(Dataset excerpts)
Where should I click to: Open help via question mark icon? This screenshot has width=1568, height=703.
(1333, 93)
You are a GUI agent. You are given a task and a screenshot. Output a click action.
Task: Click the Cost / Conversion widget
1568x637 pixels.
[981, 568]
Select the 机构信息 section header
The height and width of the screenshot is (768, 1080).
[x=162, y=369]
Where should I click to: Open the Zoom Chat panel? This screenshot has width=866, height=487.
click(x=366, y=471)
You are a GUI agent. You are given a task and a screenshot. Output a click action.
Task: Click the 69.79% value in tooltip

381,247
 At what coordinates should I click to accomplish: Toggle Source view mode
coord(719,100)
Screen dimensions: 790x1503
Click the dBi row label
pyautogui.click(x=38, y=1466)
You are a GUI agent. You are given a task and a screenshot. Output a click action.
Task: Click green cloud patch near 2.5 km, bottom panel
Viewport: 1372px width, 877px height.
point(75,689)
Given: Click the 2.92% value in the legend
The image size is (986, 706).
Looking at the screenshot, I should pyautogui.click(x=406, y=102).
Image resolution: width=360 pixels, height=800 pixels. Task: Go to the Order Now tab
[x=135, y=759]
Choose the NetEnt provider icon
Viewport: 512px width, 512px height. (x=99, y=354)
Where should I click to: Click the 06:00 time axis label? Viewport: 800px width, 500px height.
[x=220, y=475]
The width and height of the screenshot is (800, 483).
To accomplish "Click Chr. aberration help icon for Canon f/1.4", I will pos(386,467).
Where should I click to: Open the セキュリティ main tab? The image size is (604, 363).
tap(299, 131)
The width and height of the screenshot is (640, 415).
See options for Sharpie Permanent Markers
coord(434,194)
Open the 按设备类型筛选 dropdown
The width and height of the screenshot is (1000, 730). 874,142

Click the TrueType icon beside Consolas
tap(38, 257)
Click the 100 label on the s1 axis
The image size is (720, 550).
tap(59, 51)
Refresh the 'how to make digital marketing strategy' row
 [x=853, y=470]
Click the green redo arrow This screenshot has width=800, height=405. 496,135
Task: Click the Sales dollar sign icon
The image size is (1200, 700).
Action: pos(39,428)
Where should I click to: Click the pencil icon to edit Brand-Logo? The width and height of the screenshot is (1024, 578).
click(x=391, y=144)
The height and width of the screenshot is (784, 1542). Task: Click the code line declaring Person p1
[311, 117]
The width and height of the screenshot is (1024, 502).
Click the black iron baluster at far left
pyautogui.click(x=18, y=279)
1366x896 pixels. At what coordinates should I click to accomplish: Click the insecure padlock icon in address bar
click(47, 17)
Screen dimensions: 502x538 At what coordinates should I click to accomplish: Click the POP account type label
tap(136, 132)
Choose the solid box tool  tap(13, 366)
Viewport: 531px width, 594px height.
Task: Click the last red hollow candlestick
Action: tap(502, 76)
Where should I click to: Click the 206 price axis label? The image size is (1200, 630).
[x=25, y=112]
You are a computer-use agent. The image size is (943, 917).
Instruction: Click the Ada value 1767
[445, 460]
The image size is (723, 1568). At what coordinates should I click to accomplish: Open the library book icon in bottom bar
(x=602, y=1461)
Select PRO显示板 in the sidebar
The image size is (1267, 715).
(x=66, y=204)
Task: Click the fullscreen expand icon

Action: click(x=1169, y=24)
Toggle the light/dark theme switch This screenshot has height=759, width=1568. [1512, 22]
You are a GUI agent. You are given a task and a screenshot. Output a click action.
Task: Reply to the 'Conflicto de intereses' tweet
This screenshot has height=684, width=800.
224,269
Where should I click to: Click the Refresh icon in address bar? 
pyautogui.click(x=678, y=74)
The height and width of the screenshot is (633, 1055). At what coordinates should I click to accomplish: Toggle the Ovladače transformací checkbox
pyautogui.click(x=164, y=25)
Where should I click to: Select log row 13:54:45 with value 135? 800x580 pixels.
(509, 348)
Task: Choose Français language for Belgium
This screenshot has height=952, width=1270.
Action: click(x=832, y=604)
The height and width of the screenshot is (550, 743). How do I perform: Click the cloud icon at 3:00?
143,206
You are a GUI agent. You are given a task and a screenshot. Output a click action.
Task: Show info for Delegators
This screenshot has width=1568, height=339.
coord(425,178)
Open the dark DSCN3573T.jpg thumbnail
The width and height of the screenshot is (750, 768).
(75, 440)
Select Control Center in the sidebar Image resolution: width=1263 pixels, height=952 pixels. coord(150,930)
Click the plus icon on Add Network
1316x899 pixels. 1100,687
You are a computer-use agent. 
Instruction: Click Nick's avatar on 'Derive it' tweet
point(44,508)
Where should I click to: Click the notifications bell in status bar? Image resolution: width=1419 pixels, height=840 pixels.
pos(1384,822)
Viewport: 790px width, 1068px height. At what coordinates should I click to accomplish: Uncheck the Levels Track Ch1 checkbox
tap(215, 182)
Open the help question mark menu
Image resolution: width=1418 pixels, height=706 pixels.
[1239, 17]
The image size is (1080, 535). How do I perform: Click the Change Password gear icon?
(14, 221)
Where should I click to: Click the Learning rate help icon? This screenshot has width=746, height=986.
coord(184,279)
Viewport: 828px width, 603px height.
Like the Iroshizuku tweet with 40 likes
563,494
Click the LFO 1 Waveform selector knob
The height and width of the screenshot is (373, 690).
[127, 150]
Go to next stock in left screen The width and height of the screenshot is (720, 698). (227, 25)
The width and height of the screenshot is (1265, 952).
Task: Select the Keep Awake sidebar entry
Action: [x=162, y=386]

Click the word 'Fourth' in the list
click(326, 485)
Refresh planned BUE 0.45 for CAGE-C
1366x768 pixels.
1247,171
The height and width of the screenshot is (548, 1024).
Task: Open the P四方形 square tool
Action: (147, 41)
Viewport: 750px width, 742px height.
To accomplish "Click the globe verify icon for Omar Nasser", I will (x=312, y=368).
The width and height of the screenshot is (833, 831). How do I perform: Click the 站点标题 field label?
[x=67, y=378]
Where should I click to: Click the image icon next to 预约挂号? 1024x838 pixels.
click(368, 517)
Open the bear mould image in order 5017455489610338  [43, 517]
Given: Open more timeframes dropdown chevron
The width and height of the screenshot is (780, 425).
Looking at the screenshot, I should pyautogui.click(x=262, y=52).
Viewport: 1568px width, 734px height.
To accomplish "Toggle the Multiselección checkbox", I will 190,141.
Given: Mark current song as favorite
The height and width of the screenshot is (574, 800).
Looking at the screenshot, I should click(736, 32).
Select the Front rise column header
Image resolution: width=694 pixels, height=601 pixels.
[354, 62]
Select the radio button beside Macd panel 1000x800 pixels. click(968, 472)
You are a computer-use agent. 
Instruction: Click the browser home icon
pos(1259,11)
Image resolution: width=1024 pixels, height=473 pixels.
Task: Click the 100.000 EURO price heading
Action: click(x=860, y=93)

What to work on. When the line with "Task: Click the 69.79% value in tooltip" is reached in the data above, begin copying, and stop after the line with "The width and height of the screenshot is (1024, 502)."; copy each line exactly, both ends included.

Exercise output.
Task: Click the 69.79% value in tooltip

381,247
 At what coordinates should I click to accomplish: Toggle Source view mode
coord(719,100)
Screen dimensions: 790x1503
Click the dBi row label
pyautogui.click(x=38, y=1466)
You are a GUI agent. You are given a task and a screenshot. Output a click action.
Task: Click green cloud patch near 2.5 km, bottom panel
Viewport: 1372px width, 877px height.
point(75,689)
Given: Click the 2.92% value in the legend
The image size is (986, 706).
Looking at the screenshot, I should pyautogui.click(x=406, y=102).
Image resolution: width=360 pixels, height=800 pixels. Task: Go to the Order Now tab
[x=135, y=759]
Choose the NetEnt provider icon
Viewport: 512px width, 512px height. (x=99, y=354)
Where should I click to: Click the 06:00 time axis label? Viewport: 800px width, 500px height.
[x=220, y=475]
The width and height of the screenshot is (800, 483).
To accomplish "Click Chr. aberration help icon for Canon f/1.4", I will pos(386,467).
Where should I click to: Open the セキュリティ main tab? The image size is (604, 363).
tap(299, 131)
The width and height of the screenshot is (640, 415).
See options for Sharpie Permanent Markers
coord(434,194)
Open the 按设备类型筛选 dropdown
The width and height of the screenshot is (1000, 730). 874,142

Click the TrueType icon beside Consolas
tap(38, 257)
Click the 100 label on the s1 axis
The image size is (720, 550).
tap(59, 51)
Refresh the 'how to make digital marketing strategy' row
 [x=853, y=470]
Click the green redo arrow This screenshot has width=800, height=405. 496,135
Task: Click the Sales dollar sign icon
The image size is (1200, 700).
Action: pos(39,428)
Where should I click to: Click the pencil icon to edit Brand-Logo? The width and height of the screenshot is (1024, 578).
click(x=391, y=144)
The height and width of the screenshot is (784, 1542). Task: Click the code line declaring Person p1
[311, 117]
The width and height of the screenshot is (1024, 502).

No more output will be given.